The rise of the European common currency has been a market theme for years. At its peak early in the financial crisis, the euro had gained 59% against the dollar since its inception in 2000, thanks to the European Central Bank's inflation-fighting mandate and years of lax policy in the United States.
The dollar's extended decline, together with huge loan losses in the U.S. banking system and anxiety among foreign creditors about the value of their Treasury holdings, seemed in mid-2008 like a recipe for the euro to overtake the fallen greenback as the world's reserve currency.
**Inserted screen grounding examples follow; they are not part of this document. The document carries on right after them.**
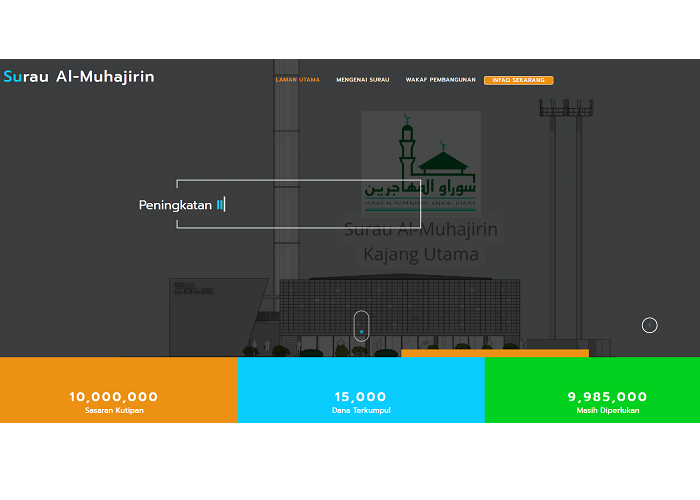Click the 10,000,000 target amount figure
Viewport: 700px width, 500px height.
pos(113,397)
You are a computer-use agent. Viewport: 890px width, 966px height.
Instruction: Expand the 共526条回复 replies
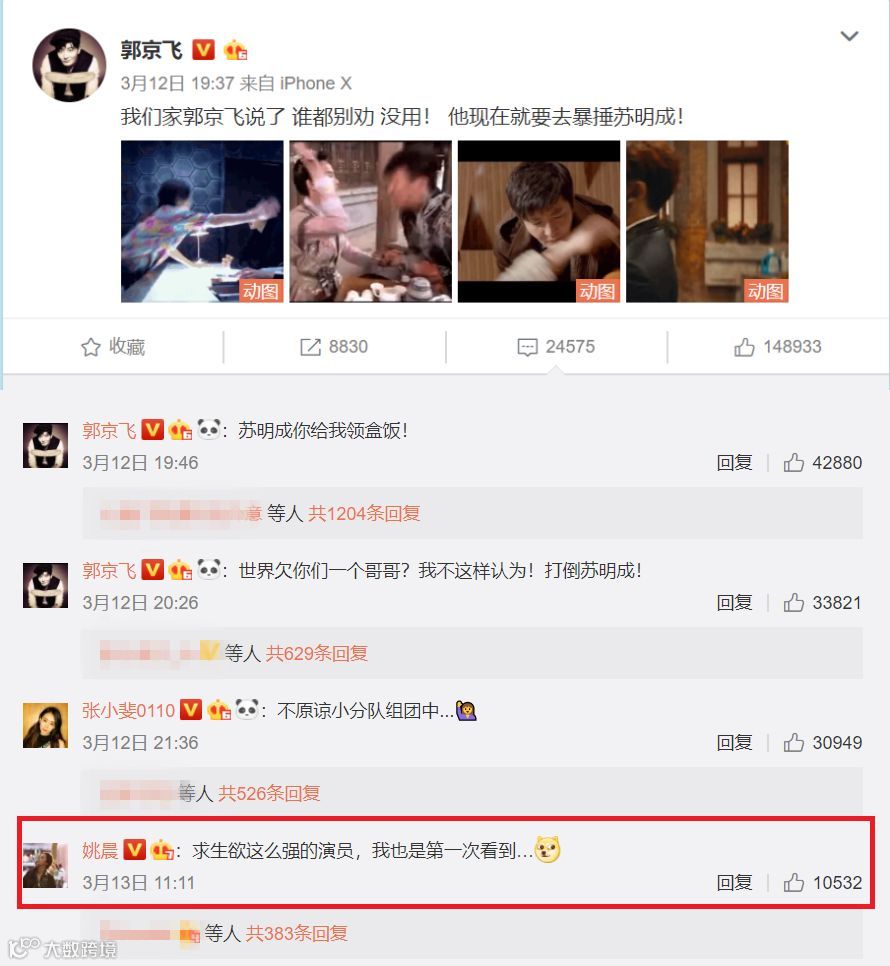click(x=269, y=793)
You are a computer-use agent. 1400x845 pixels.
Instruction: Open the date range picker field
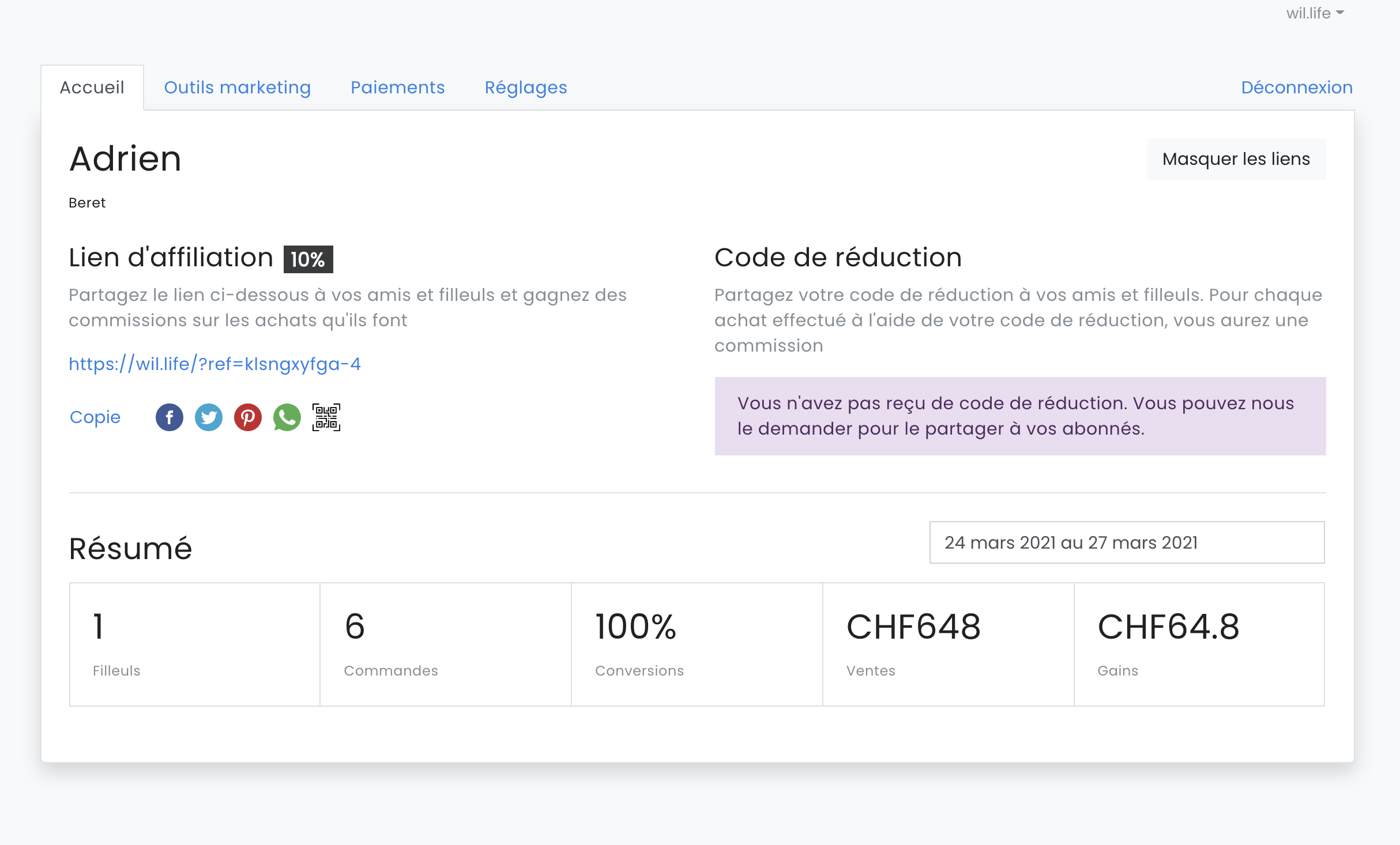click(x=1126, y=542)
Yet the case for the euro has weakened markedly since then. The euro cratered at the end of 2008 and plunged again this year as debt default worries took hold in Greece. Economic and political stress in Europe stand to rise further this year as policymakers struggle with the debt problem.
All this gives further pause to those unhappy with long-term fiscal picture in this country who would like to hedge against future declines in the dollar.
"Doubts about the euro area mean people will worry about the value of the euro," said Menzie Chinn, an economics professor at the University of Wisconsin. "I wouldn't expect to see a big impact, but for a while you're going to have some questions."
The immediate questions center on how powerful European states such as Germany will deal with rising financial distress in Greece, Spain, Italy and Portugal.
Greece, facing a damaging spike in interest rates on its debt amid questions about its finances, has until March 16 to show the European Union it is making progress in cutting its budget deficit from nearly 13% of gross domestic product, more than four times the allowed level.
Officials have said they will support Greece, but they haven't said how. This has some skeptics of the euro project wondering if the rich, thrift-minded EU states ultimately can be counted on to come to the aid of poorer and heavily indebted ones.
"They can choose solidarity or chaos," said David Marsh, author of The Euro: The Politics of the New Global Currency. "They are more likely to choose solidarity, but there is no certainty."
Any number of things could change in the euro zone in the next few years, Marsh said, depending on the terms offered debtors like Greece. He cites prospects ranging from smaller countries dropping out to a split of the EU into northern and southern regions to Germany pulling out, collapsing the project altogether.
These scenarios aren't uniformly bearish for the euro over the long haul, though the uncertainty is likely to weigh on the euro's value over the next year. Analysts at Bank of America, for instance, expect the euro to drop to $1.28 by year-end from a recent $1.36, in part because international reserve managers will slow their accumulation of euros.
Under one scenario, Marsh said, the euro could actually re-emerge after a few years of internal strife as a sounder currency. It would be the product of a union of Germany, Europe's biggest economy, and a few like-minded, hard-currency neighbors -- essentially recreating the Deutsche mark before it was subsumed into the euro.
This would be ironic, Marsh said, because "the whole point of European monetary union was to get away from German control."
Any death and rebirth of the euro is years away, however. In the meantime, China and other trade partners will presumably continue to stockpile dollars. This may make the search for an alternative global reserve currency even more frantic -- though likely no more fruitful.
"While prospects for the dollar may not be as bright as they once were, the outlook for its main rivals appears little better," Benjamin Cohen, a professor at the University of California at Santa Barbara, wrote last year in the IMF's Finance and Development magazine. "The scope of any turn away from the dollar is sure to be limited by the lack of a clearly attractive alternative."